DOL Issues Advisory on Non-Parent FMLA Leave
The U.S. Department of Labor (DOL) issued a written advisory on June 22 to clarify when employees may take FMLA leave for children who are not their natural or legal sons or daughters.
While much of the publicity related to the advisory focuses on its application to same-sex parents, the DOL's Administrative Interpretation No. 2010-3, which cites the "in loco parentis" portion of the FMLA regulation that defines "son or daughter" for purposes of FMLA leave, is a good reminder to employers that any employee's request for leave related to a child in his home should not be automatically denied simply because the employee is not the child's natural or legal parent.
An eligible employee may take FMLA leave for the birth, adoption, or foster placement of a son or daughter in his home or to care for a son or daughter with a serious health condition. FMLA regulations provide that such leave is available not just for biological, adopted, or foster children, but also for stepchildren, legal wards, and any other child for whom the employee is "standing in loco parentis." The FMLA regulations note that no biological or legal relationship between the employee and child is necessary--leave is available on an "in loco parentis" basis for any employee "with day-to-day responsibilities to care for and financially support a child."
The DOL's Administrative Interpretation
In a press release announcing the Administrative Interpretation yesterday, the DOL stated that its experience in administering the FMLA showed that employers and employees alike have been unsure of how the FMLA applies when there is no legal or biological parent-child relationship.
DOL stated that "in loco parentis"-based leave could be appropriate for employees who have day-to-day responsibilities to care for a child even if the employee does not otherwise provide direct financial support for the child.
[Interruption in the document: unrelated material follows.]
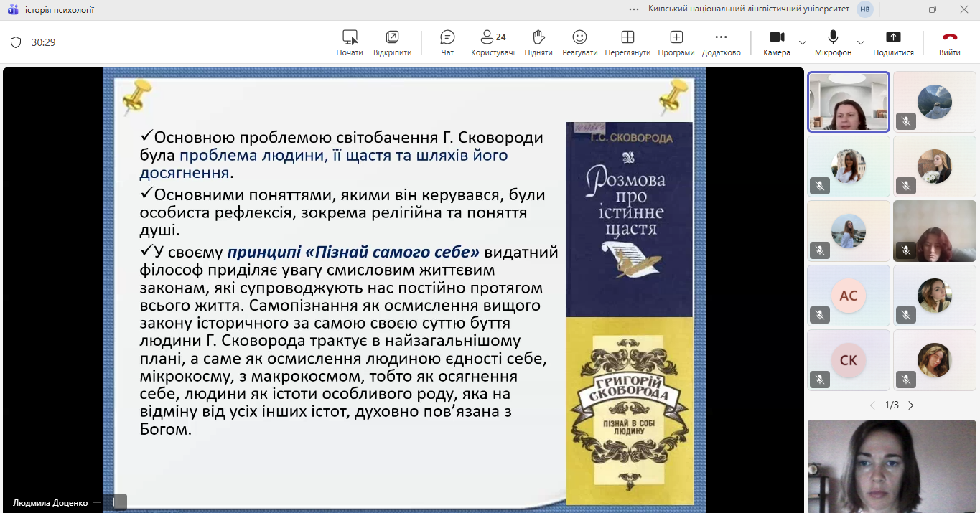This screenshot has height=513, width=980.
Task: Show the Користувачі participants list
Action: pos(493,42)
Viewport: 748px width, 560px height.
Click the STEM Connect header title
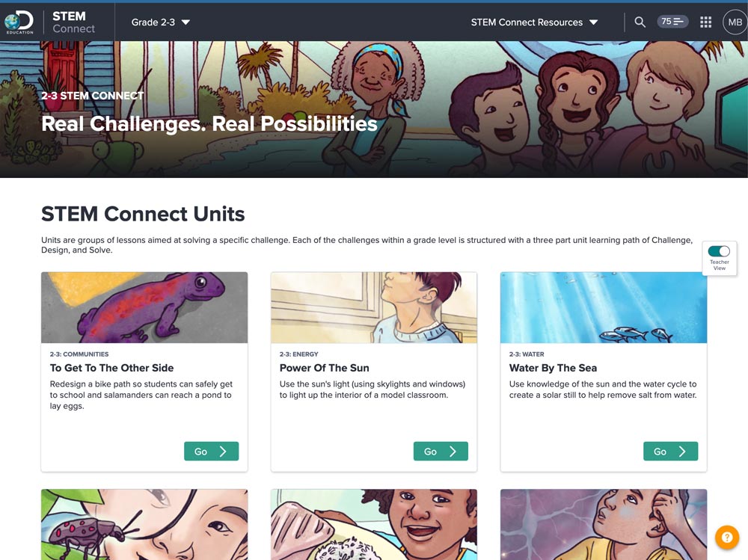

DOL noted that neither the FMLA law nor its regulations contain any restriction on the number of "parents" a child may have for FMLA leave purposes.
As further guidance, the DOL cited several examples of when "in loco parentis" FMLA leave would likely be appropriate for an employee:
- Where an employee who is a grandparent takes in the grandchild and assumes ongoing responsibility for the child's care because the parents are unable to do so;
- Where an aunt assumes responsibility for raising a child after the death of the child's parents;
- Where an employee will share equally in raising a child with a same-sex partner who is the child's biological, adoptive, or foster parent.
To provide a contrasting example, the DOL noted that an employee who is temporarily caring for a child while the child's parents are on vacation would not be considered "in loco parentis" to the child.
Guidance for Employers
No change in FMLA administration is necessary, and no new leave rights have been extended. The DOL's Administrative Interpretation (which replaces its former practice of issuing case-specific Opinion Letters) does not have the binding force of law, but instead serves as a guide to the department's current interpretation of existing regulations.
Employers should continue to evaluate FMLA leave requests by confirming (1) the employee's eligibility for leave (e.g., 12 months of employment, 1250 hours, etc.) and (2) the FMLA basis for the leave (e.g., serious health condition, birth, adoption placement, etc.). When an eligible employee requests FMLA-based leave for an unrelated child, employers should ascertain whether the employee has responsibility for the child's day-to-day care with some degree of permanence, and grant leave accordingly.